Leonor Briones, ex-Sen. Panfilo Lacson and party-list Rep.Terry Ridon, there's are DAP resurrections in the hundreds of millions of pesos embedded in the 2016
budget, that will surely fuel that machinery and mobilize LGUs for Mar. Critics assert that the 2016 budget is ill-disguised election budget.
Speaking of voting machines,
it is ironic that the lack of time for testing was used as reason, among others, why the Comelec brushed aside a “lotto-style” voting machine billed as the "Transparent Election System" or "TAPAT" (True) for short, invented by a
Filipino father-and-son IT team and endorsed by the “Filipino IT for
Elections (FITFE) " experts.
A mock election was held two weeks ago with various personalities, including new Comelec Chief Andres
Bautista, Commissioner Rowena Guanzon, Bishop Broderick Pabillo and celebrities like Nora Aunor and National Artist for Literature Bien Lumbera, invited, along with students, to test this new voting machine at the Pamantasan ng
Lungsod ng Maynila. Interestingly, Bautista's prompt reaction was to express fear that the voter verification list
that’s printed out by this machine after voting, would encourage
vote-buying!
But wasn’t it worse that
the old PCOS machines never even told us
whom we voted for in 2010 and 2013? Wasn’t this non-verification (all that the PCOS
machines said was, “Congratulations”) far more conducive to cheating and massive
vote-buying, and caused so much political instability?
XXX
Arnold Villasanta, 47, a
licensed electronics and communications engineer and graduate of the
Polytechnic University of the Philippines, and his son, Angelo Villasanta, 23, a
computer engineer and graduate of the Ateneo University, have designed this new voting
system as “an alternative solution to the PCOS machine.” The Villasantas’ invention,
billed as a “lotto-style vote-counting system,” will operate using the common TABLET everyone’s grandchild is familiar with.
The inventors, who run a
computer firm called A-GICT, connected the voting machine to a thermal printer
that would print out and furnish each voter the list of candidates he voted for---all told, taking a minute max.
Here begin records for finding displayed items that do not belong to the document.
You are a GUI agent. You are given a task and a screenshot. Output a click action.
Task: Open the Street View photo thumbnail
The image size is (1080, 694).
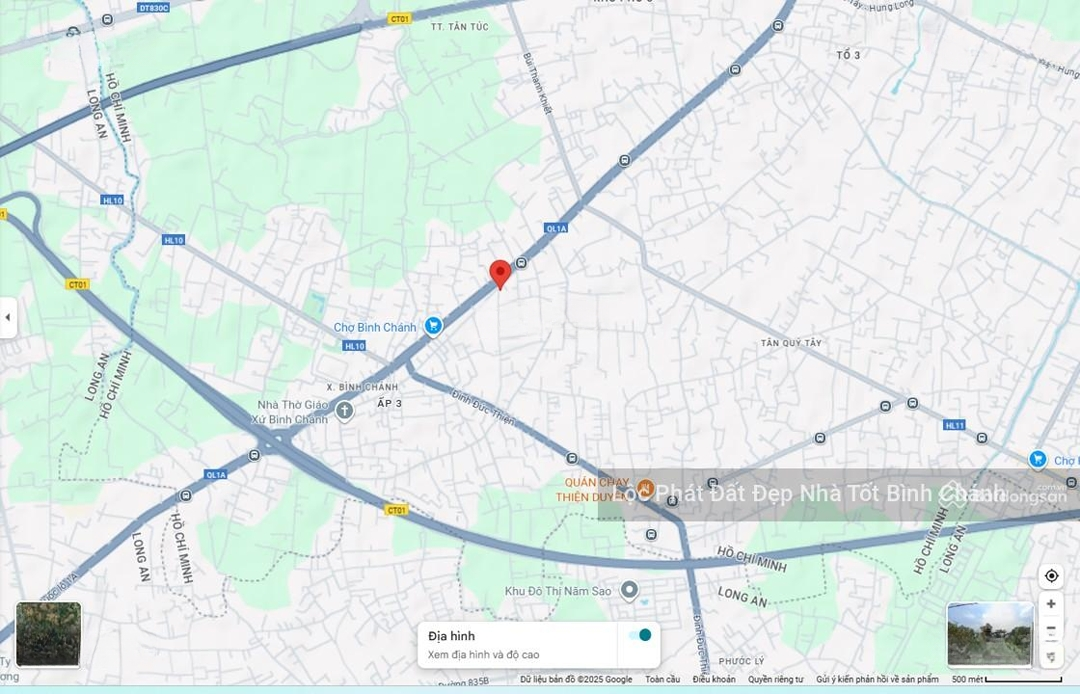click(990, 634)
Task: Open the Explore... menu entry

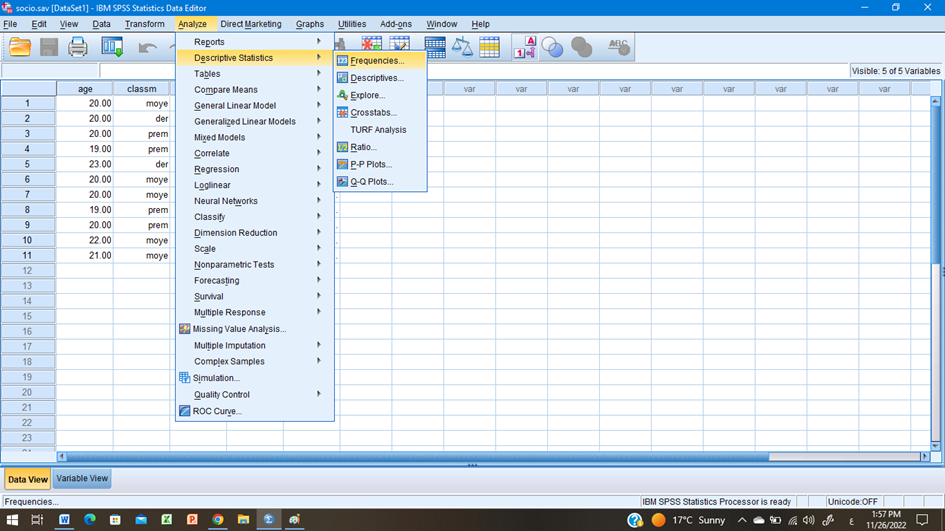Action: pyautogui.click(x=367, y=96)
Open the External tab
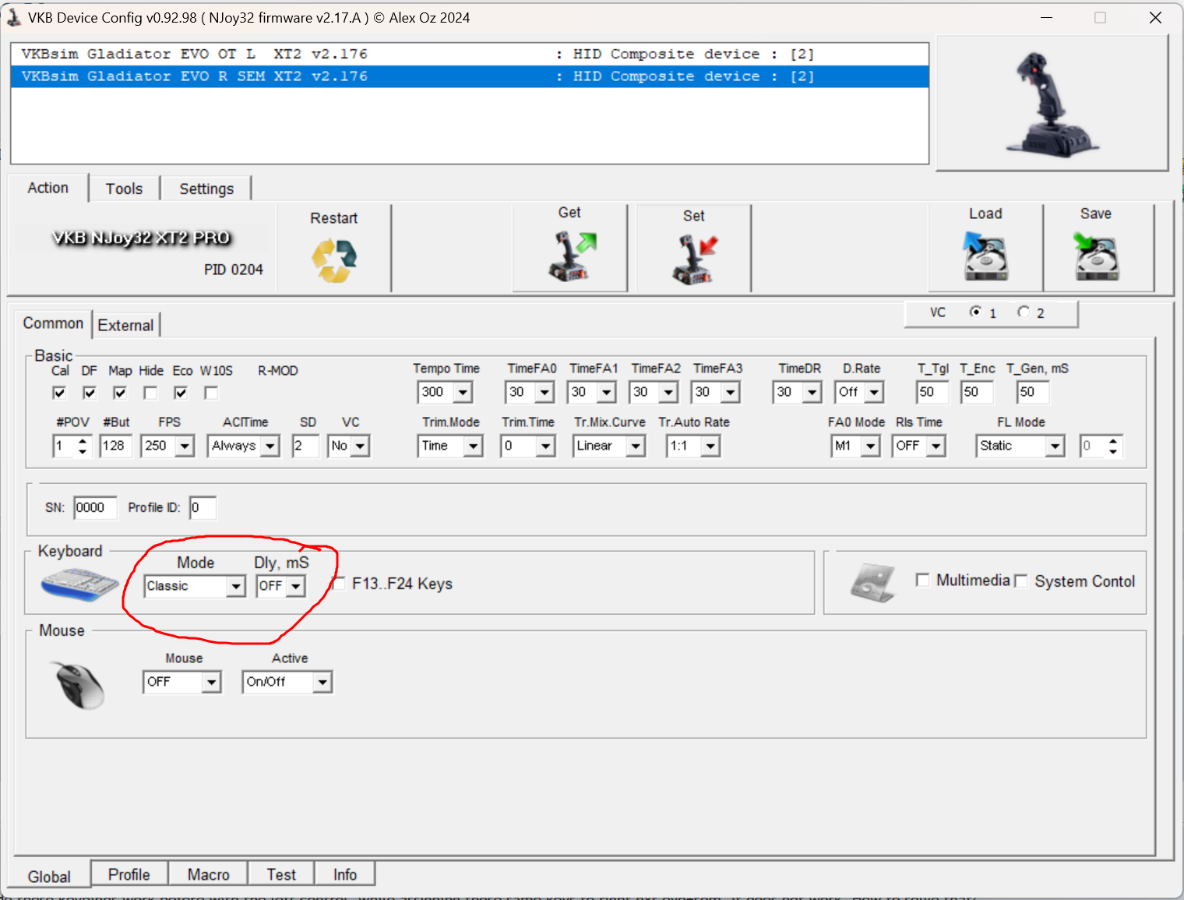The image size is (1184, 900). tap(126, 325)
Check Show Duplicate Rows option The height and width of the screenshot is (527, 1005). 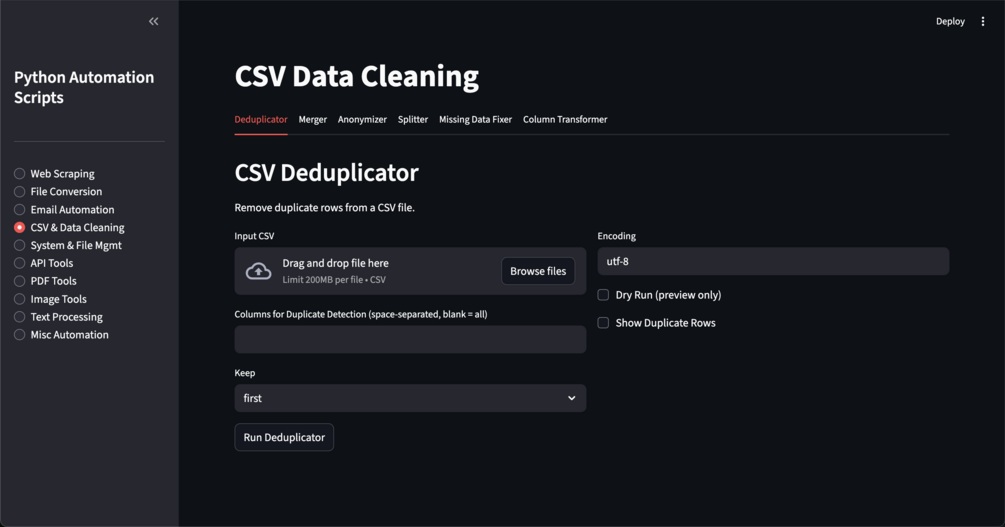603,323
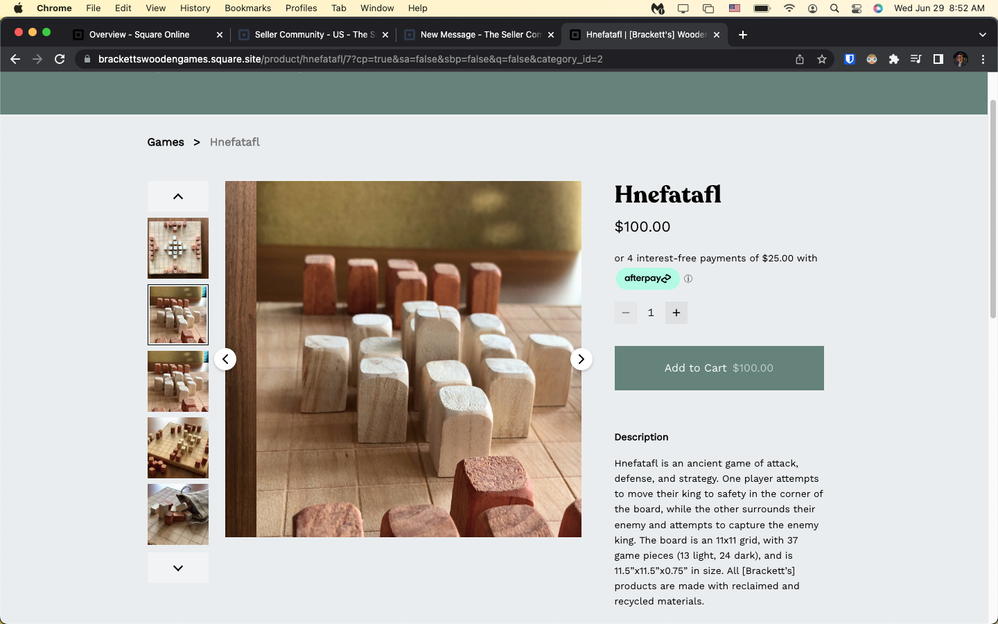Decrease quantity with minus button
998x624 pixels.
point(626,313)
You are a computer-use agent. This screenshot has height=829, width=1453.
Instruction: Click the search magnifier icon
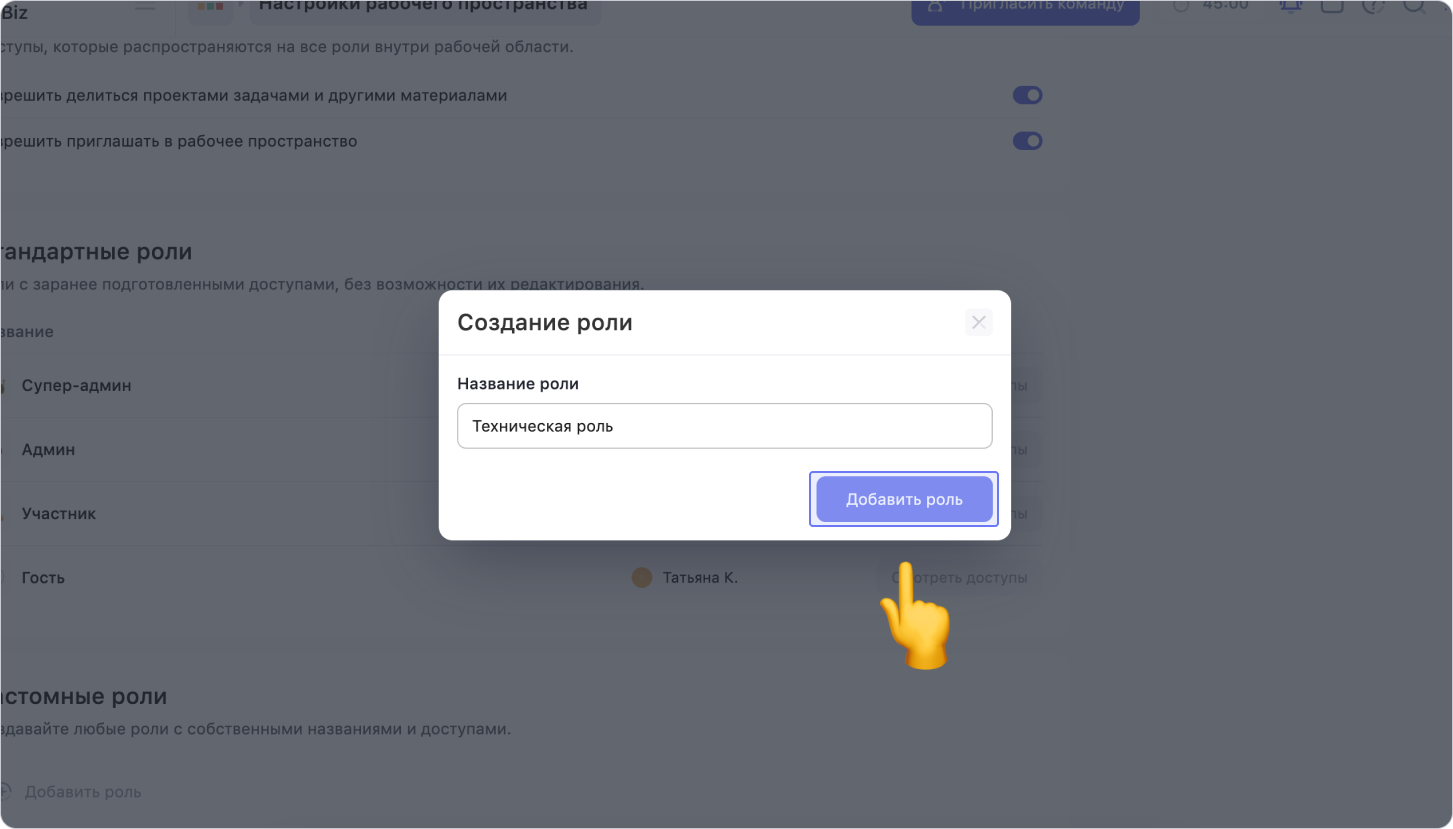1414,6
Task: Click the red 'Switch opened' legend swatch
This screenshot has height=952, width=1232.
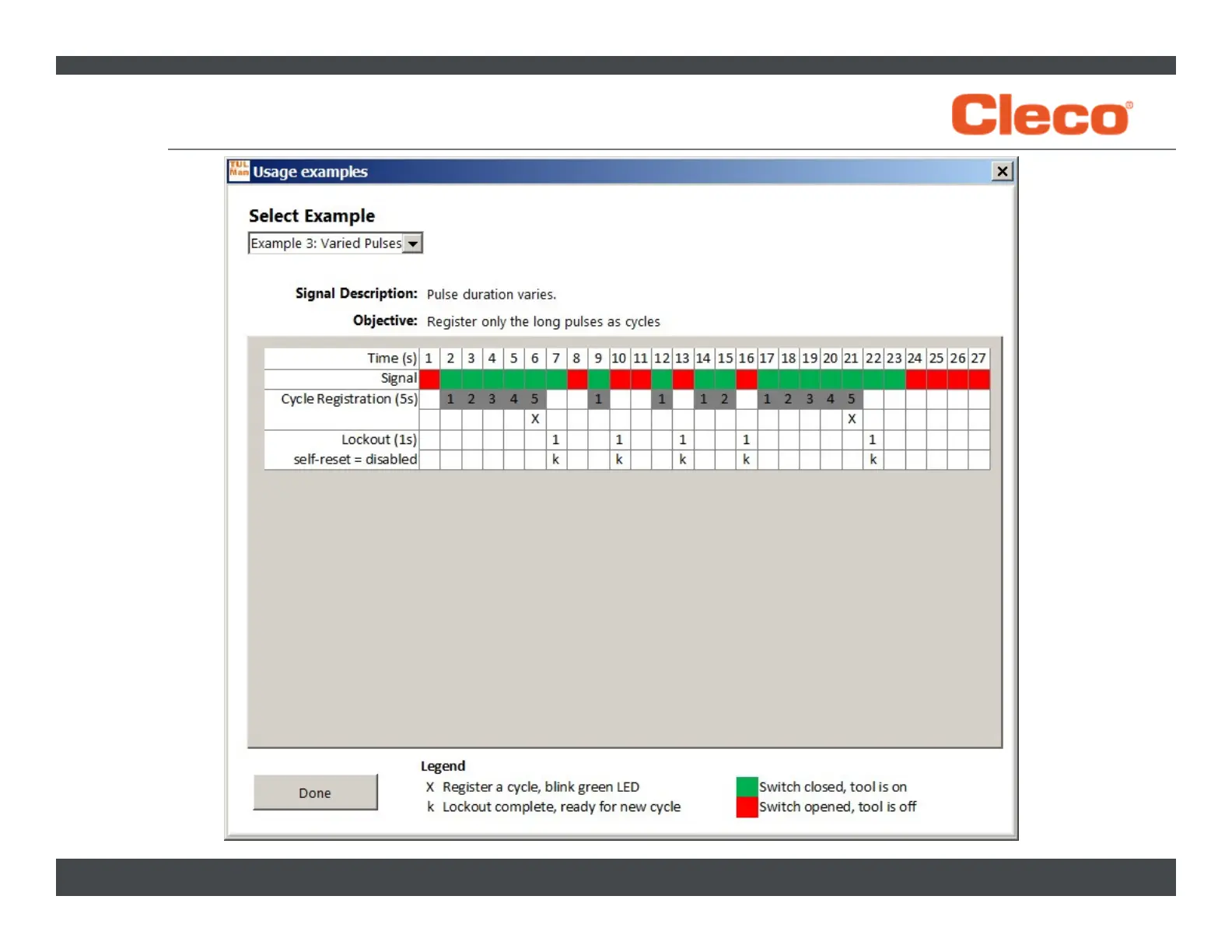Action: click(x=747, y=807)
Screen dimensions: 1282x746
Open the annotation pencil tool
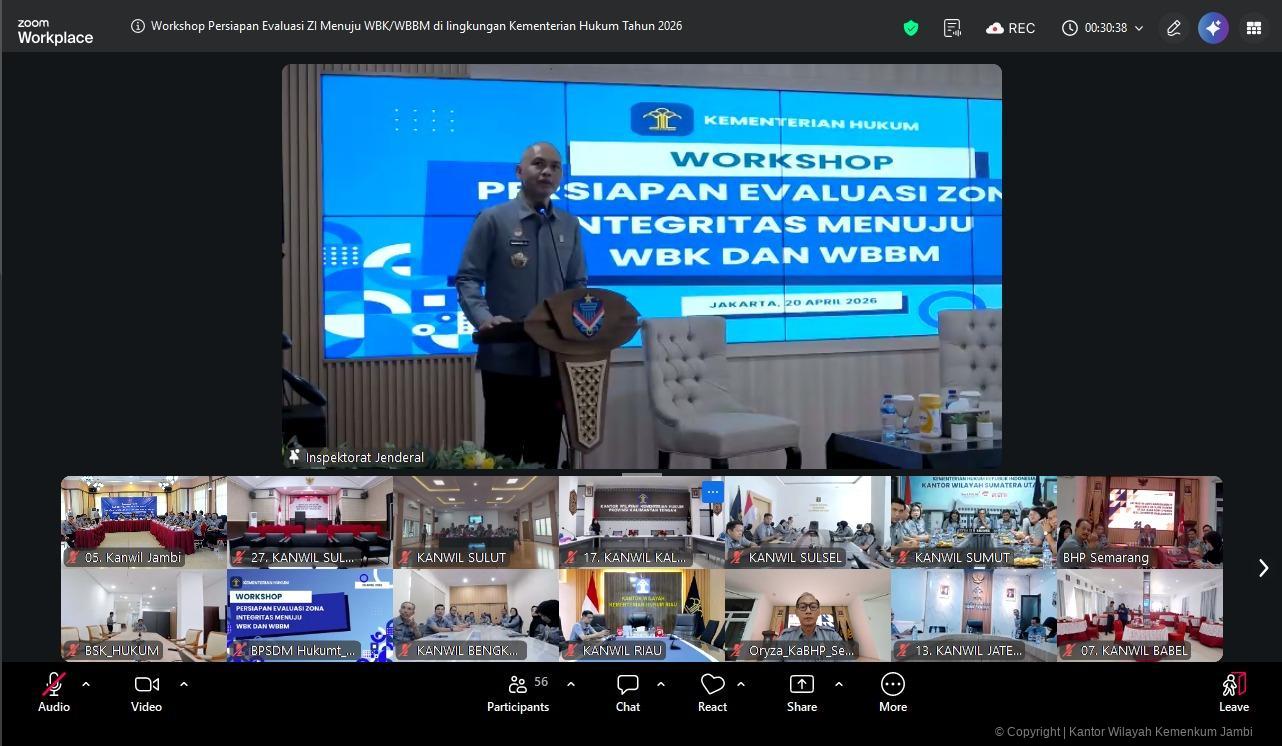(1173, 28)
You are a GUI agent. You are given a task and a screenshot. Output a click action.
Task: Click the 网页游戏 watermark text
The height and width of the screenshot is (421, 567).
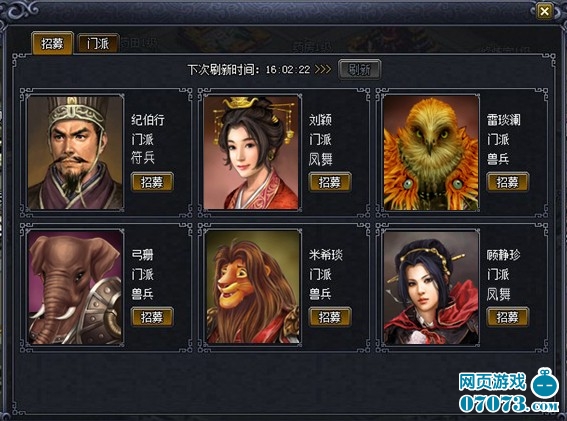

Moreover, the
Villasanta invention has a big memory (about 16 gigabytes) and can accomodate an
estimated up to 5,000 voters per precinct. In addition, a random manual audit
of votes is saved in the unit.
At the PLM mock election, the voting
machine tested was already the third version, which took 1 ½ months to develop. We “voters” shaded names of “candidates” for various posts in the ballots (mock “candidates” with photos were national artists of various disciplines, such as Franz Arcellana and NVM Gonzalez) and then fed these “ballots” into the Villasanta-designed voting machine.
Besides, we all know that mass vote-buying and selling are already planchado the day or evening before
elections.
XXX
What’s good about “TAPAT” is
that it’s Filipino-designed and more transparent as it tells us whom we
voted for, much cheaper at about P20,000 per machine, than the disgusting PCOS
machines which cost from P70,000 to P90,000 each. To import 93,977 new PCOS machines (as two bidders recently backed out of a refurbishment contract for those 89,000 old PCOS) an estimated P12.6 billion of tax-payers' money will be needed. Arnold Villasanta assures
that his firm can produce 100,000 TAPAT machines in five months and P20T cost per machine could even go down with volume.
The PCOS has already been
discredited all over the world, the latest in parts of the US; in fact many countries have returned to manual
vote. The big question is, why is Comelec, even with the new leadership, hell-bent on using NEW PCOS machines to be imported that, as Bautista has said about the Pinoy invention, has run out of time to test. Something's rotten and it's not in Denmark!